Original source: PoliticalAffairs.net
President Obama is back from his trip abroad. It was a remarkable tour, during which he spoke of peace, democracy and progress, and then, in Germany, he confronted some of the greatest crimes against humanity ever perpetrated, crimes that were the direct result of fascism and war.
During his visit to the remnants of the Nazi concentration camp at Buchenwald, President Obama stood with conservative German Chancellor Angela Merkel and Elie Wiesel, a Holocaust survivor whose oft-translated writings on the Holocaust, have earned him the Nobel Prize.
Twenty-four years ago President Ronald Reagan stood with another conservative Chancellor of the Federal Republic of Germany, Helmut Kohl, at a cemetery in Bitberg, Germany. Even before Reagan’s visit, the trip had stirred enormous controversy.
For Reagan, then deep into the largest military buildup in history, the trip was planned as a gesture to the Kohl government which had supported his Cold War revival policies. In essence, it was a not-so-subtle hint to the German and European right wing that we could completely forget about World War II in order to prepare to fight World War III against the Soviet Union.
The Reagan administration’s ‘official’ explanation for the visit to Bitberg was that both German and American troops were buried at the Bitberg cemetery, and Reagan would come to remember and honor them both. Even if that explanation were true, Reagan apparently had forgotten entirely what they were fighting for. His amnesia was not unlike those conservative politicians in the U.S. at the end of the 19th century who proclaimed the Civil War a ‘brothers’ war’ and sought to honor equally Union and Confederate dead, forgetting the causes of the war and winking at segregation and disenfranchisement of African Americans in the former Confederate states.
Reagan’s explanation rang false, however. There were no American dead buried at Bitberg.

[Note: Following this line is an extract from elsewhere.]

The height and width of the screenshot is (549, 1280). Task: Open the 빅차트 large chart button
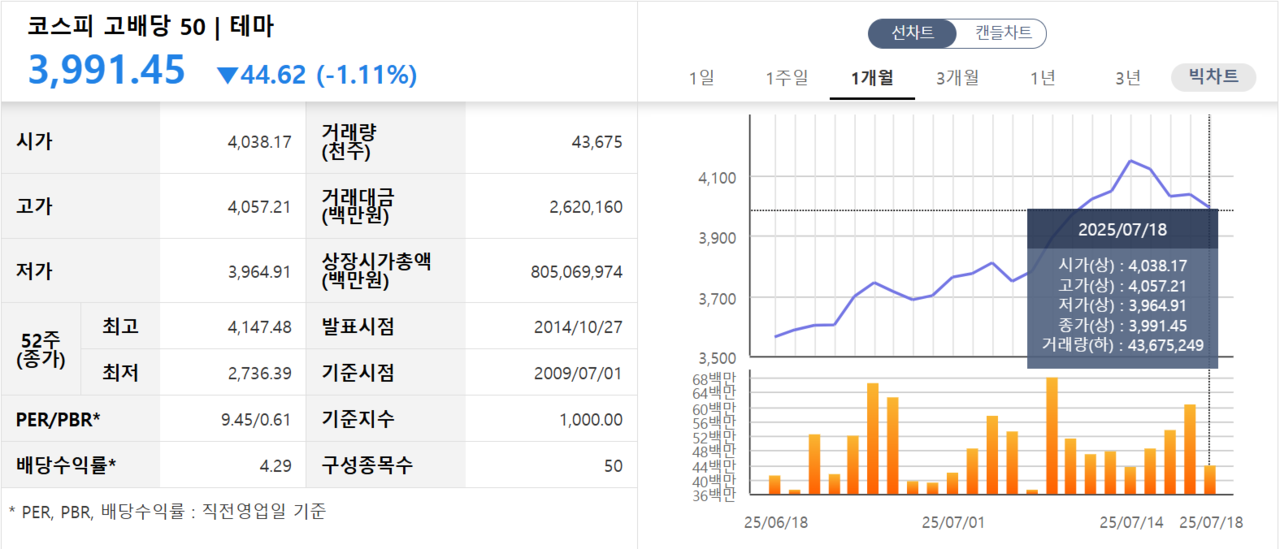tap(1213, 77)
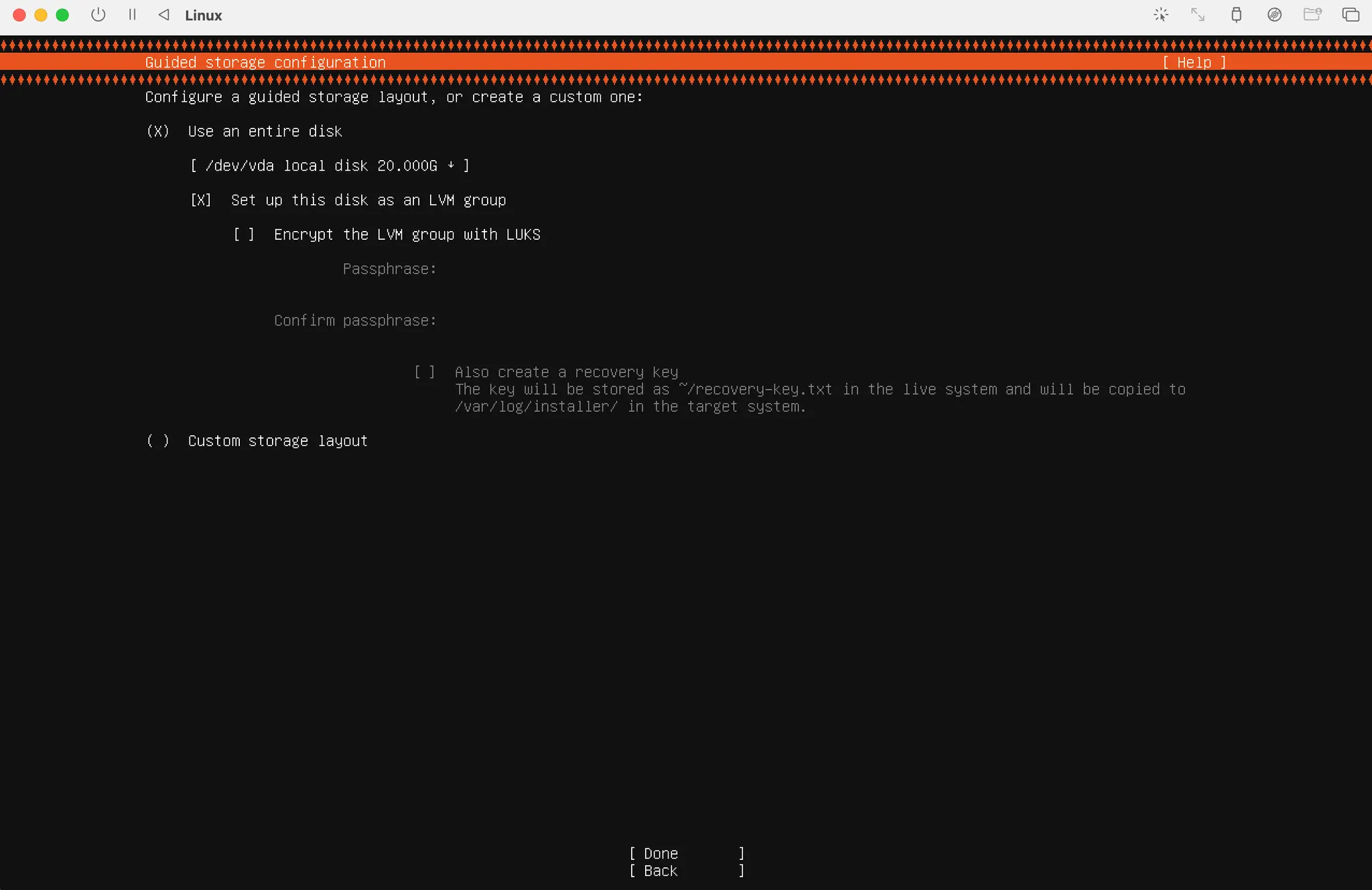This screenshot has height=890, width=1372.
Task: Open the CD/DVD drive image icon
Action: pyautogui.click(x=1274, y=15)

Also, there were Waffen SS troops buried there – Nazi special forces who had committed atrocities throughout Europe and the Soviet Union, including in the last months of the war they murdered captured American POWs.

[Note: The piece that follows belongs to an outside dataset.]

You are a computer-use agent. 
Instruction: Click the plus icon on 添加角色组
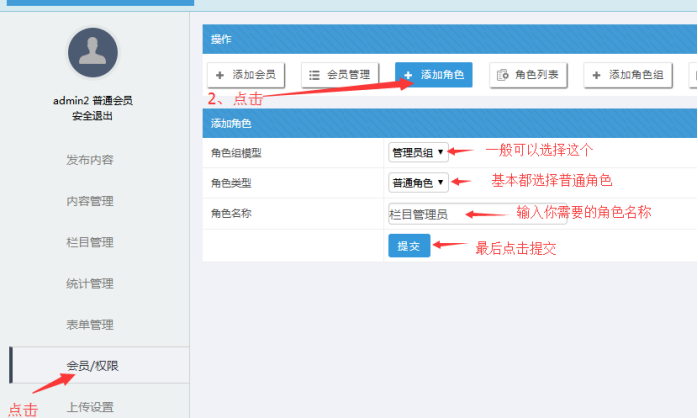click(597, 75)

White House Director of Communications Patrick Buchanan responded angrily when Elie Wiesel called on Reagan publicly to stay away from Bitberg.
Reagan did go to Bitberg, tacking on a brief visit to a concentration camp as a cover. The Ramones, a progressive punk group, recorded a song, ‘My Brain is Hanging Upside Down (Bonzo Goes to Bitberg),’ alluding to the film that marked the zenith of Reagan’s acting career, ‘Bedtime for Bonzo.’ Frank Zappa even recorded a song, ‘Reagan at Bitberg,’ as artists used satire to express their anger.

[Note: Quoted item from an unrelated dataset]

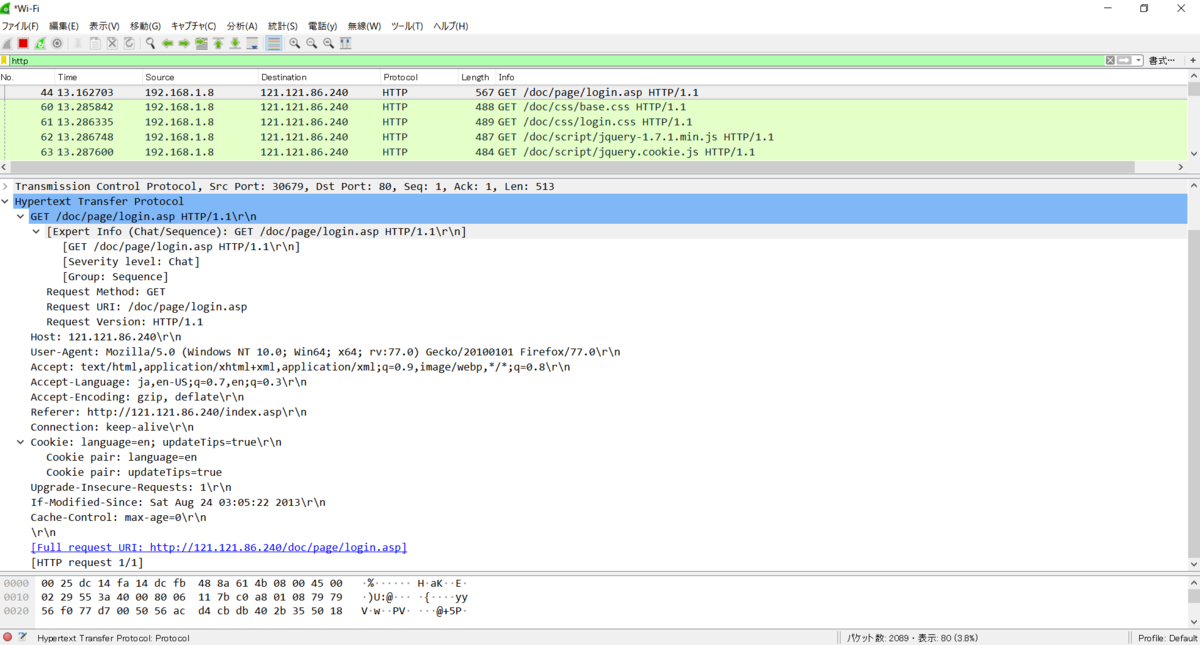1200x645 pixels.
Task: Open capture options gear icon
Action: coord(57,43)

What Reagan said about his trip to Bitberg wasn’t funny. For anti-fascists, it bordered on being obscene. After criticizing the Waffen SS as ‘villains’ who ‘conducted the persecutions and all,’ Reagan went on to say, ‘I don’t think there is anything wrong with visiting a cemetery where those young men (the soldiers buried) are victims of Nazism even though they were fighting in the German uniform, drafted into service to carry out the hateful wishes of the Nazis. They were victims, just as surely as the victims in the concentration camps.’
If everybody is a victim, then no one is guilty of anything, except Hitler and a few top leaders. In Reagan’s logic, one can return to business as usual. This distorted system of justice probably helped Reagan to justify his ‘contra’ wars in Nicaragua and Afghanistan, while supporting regimes in Chile and South Africa which at the time had much more in common with Hitler fascism than anything else.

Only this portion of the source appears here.